**RECORD SET:**
<<<<
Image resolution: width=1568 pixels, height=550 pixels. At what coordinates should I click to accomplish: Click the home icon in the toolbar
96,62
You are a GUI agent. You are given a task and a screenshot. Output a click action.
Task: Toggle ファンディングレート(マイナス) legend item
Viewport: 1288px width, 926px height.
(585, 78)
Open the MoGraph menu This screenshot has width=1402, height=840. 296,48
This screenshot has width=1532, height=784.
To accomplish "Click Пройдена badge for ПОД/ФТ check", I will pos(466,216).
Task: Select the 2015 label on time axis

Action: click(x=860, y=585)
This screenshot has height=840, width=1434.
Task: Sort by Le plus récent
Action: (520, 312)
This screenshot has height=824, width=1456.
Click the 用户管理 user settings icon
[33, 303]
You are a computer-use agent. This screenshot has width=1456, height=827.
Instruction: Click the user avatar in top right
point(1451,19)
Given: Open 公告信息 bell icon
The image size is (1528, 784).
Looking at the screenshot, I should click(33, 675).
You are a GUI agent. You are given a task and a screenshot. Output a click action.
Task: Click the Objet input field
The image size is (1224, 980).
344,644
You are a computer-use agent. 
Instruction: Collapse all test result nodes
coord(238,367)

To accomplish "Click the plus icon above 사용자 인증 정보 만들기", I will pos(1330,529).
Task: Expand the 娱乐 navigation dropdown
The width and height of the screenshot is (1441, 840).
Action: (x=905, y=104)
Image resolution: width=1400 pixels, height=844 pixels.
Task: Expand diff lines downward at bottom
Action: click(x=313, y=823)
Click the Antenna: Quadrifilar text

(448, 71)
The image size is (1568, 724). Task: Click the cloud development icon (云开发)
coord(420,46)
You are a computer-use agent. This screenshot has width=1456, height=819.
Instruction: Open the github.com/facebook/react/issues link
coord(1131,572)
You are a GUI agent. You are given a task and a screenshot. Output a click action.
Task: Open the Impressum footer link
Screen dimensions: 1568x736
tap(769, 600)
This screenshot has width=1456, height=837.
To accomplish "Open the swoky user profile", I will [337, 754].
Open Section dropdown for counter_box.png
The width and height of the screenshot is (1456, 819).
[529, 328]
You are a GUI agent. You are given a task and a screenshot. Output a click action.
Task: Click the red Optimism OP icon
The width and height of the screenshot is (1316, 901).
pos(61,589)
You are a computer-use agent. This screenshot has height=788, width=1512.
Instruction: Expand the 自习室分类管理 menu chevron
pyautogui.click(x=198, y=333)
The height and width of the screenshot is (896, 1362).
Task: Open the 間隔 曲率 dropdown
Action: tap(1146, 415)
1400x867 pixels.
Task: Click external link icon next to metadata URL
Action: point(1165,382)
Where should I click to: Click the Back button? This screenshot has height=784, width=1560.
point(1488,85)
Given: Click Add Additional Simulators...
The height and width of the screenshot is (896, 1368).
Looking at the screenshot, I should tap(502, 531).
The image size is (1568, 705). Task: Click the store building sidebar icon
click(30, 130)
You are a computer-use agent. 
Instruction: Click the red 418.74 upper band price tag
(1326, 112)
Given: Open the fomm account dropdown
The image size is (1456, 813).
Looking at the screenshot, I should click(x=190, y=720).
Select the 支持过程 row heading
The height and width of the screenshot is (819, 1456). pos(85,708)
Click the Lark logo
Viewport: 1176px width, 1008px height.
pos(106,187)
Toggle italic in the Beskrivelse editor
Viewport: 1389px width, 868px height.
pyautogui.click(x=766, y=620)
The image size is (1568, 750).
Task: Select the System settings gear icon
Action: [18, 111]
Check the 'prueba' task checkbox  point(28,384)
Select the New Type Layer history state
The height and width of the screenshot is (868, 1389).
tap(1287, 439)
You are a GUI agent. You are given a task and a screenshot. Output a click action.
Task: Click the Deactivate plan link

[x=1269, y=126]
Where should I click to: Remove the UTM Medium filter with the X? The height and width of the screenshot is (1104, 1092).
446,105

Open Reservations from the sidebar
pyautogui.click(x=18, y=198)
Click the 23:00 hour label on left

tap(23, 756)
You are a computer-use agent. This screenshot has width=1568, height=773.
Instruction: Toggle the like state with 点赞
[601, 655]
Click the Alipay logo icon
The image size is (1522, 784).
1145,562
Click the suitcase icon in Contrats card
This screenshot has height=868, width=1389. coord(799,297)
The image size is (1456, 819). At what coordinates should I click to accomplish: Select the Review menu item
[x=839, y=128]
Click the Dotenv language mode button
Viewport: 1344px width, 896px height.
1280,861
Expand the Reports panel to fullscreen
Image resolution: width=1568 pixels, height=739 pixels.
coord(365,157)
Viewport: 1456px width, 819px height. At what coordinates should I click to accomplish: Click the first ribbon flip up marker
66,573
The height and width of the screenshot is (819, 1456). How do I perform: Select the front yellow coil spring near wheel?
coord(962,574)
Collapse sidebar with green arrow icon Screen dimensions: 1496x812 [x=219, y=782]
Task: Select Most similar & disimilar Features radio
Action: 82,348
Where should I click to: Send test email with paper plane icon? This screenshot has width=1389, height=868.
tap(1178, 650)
>>>>
**WORK TO BE COMPLETED:** The answer should be the full set of records, reproduced exactly.

**RESULT OF THIS TASK:**
Image resolution: width=1568 pixels, height=550 pixels. At what coordinates should I click to accomplish: Click the home icon in the toolbar
96,62
You are a GUI agent. You are given a task and a screenshot. Output a click action.
Task: Toggle ファンディングレート(マイナス) legend item
Viewport: 1288px width, 926px height.
(585, 78)
Open the MoGraph menu This screenshot has width=1402, height=840. 296,48
This screenshot has width=1532, height=784.
To accomplish "Click Пройдена badge for ПОД/ФТ check", I will pos(466,216).
Task: Select the 2015 label on time axis

Action: click(x=860, y=585)
This screenshot has height=840, width=1434.
Task: Sort by Le plus récent
Action: (520, 312)
This screenshot has height=824, width=1456.
Click the 用户管理 user settings icon
[33, 303]
You are a computer-use agent. This screenshot has width=1456, height=827.
Instruction: Click the user avatar in top right
point(1451,19)
Given: Open 公告信息 bell icon
The image size is (1528, 784).
Looking at the screenshot, I should click(33, 675).
You are a GUI agent. You are given a task and a screenshot. Output a click action.
Task: Click the Objet input field
The image size is (1224, 980).
344,644
You are a computer-use agent. 
Instruction: Collapse all test result nodes
coord(238,367)

To accomplish "Click the plus icon above 사용자 인증 정보 만들기", I will pos(1330,529).
Task: Expand the 娱乐 navigation dropdown
The width and height of the screenshot is (1441, 840).
Action: (x=905, y=104)
Image resolution: width=1400 pixels, height=844 pixels.
Task: Expand diff lines downward at bottom
Action: click(x=313, y=823)
Click the Antenna: Quadrifilar text

(448, 71)
The image size is (1568, 724). Task: Click the cloud development icon (云开发)
coord(420,46)
You are a computer-use agent. This screenshot has width=1456, height=819.
Instruction: Open the github.com/facebook/react/issues link
coord(1131,572)
You are a GUI agent. You are given a task and a screenshot. Output a click action.
Task: Open the Impressum footer link
Screen dimensions: 1568x736
tap(769, 600)
This screenshot has width=1456, height=837.
To accomplish "Open the swoky user profile", I will [337, 754].
Open Section dropdown for counter_box.png
The width and height of the screenshot is (1456, 819).
[529, 328]
You are a GUI agent. You are given a task and a screenshot. Output a click action.
Task: Click the red Optimism OP icon
The width and height of the screenshot is (1316, 901).
pos(61,589)
You are a computer-use agent. This screenshot has height=788, width=1512.
Instruction: Expand the 自习室分类管理 menu chevron
pyautogui.click(x=198, y=333)
The height and width of the screenshot is (896, 1362).
Task: Open the 間隔 曲率 dropdown
Action: tap(1146, 415)
1400x867 pixels.
Task: Click external link icon next to metadata URL
Action: point(1165,382)
Where should I click to: Click the Back button? This screenshot has height=784, width=1560.
point(1488,85)
Given: Click Add Additional Simulators...
The height and width of the screenshot is (896, 1368).
Looking at the screenshot, I should tap(502, 531).
The image size is (1568, 705). Task: Click the store building sidebar icon
click(30, 130)
You are a computer-use agent. 
Instruction: Click the red 418.74 upper band price tag
(1326, 112)
Given: Open the fomm account dropdown
The image size is (1456, 813).
Looking at the screenshot, I should click(x=190, y=720).
Select the 支持过程 row heading
The height and width of the screenshot is (819, 1456). pos(85,708)
Click the Lark logo
Viewport: 1176px width, 1008px height.
pos(106,187)
Toggle italic in the Beskrivelse editor
Viewport: 1389px width, 868px height.
pyautogui.click(x=766, y=620)
The image size is (1568, 750).
Task: Select the System settings gear icon
Action: [18, 111]
Check the 'prueba' task checkbox  point(28,384)
Select the New Type Layer history state
The height and width of the screenshot is (868, 1389).
tap(1287, 439)
You are a GUI agent. You are given a task and a screenshot. Output a click action.
Task: Click the Deactivate plan link

[x=1269, y=126]
Where should I click to: Remove the UTM Medium filter with the X? The height and width of the screenshot is (1104, 1092).
446,105

Open Reservations from the sidebar
pyautogui.click(x=18, y=198)
Click the 23:00 hour label on left

tap(23, 756)
You are a computer-use agent. This screenshot has width=1568, height=773.
Instruction: Toggle the like state with 点赞
[601, 655]
Click the Alipay logo icon
The image size is (1522, 784).
1145,562
Click the suitcase icon in Contrats card
This screenshot has height=868, width=1389. coord(799,297)
The image size is (1456, 819). At what coordinates should I click to accomplish: Select the Review menu item
[x=839, y=128]
Click the Dotenv language mode button
Viewport: 1344px width, 896px height.
1280,861
Expand the Reports panel to fullscreen
Image resolution: width=1568 pixels, height=739 pixels.
coord(365,157)
Viewport: 1456px width, 819px height. At what coordinates should I click to accomplish: Click the first ribbon flip up marker
66,573
The height and width of the screenshot is (819, 1456). How do I perform: Select the front yellow coil spring near wheel?
coord(962,574)
Collapse sidebar with green arrow icon Screen dimensions: 1496x812 [x=219, y=782]
Task: Select Most similar & disimilar Features radio
Action: 82,348
Where should I click to: Send test email with paper plane icon? This screenshot has width=1389, height=868.
tap(1178, 650)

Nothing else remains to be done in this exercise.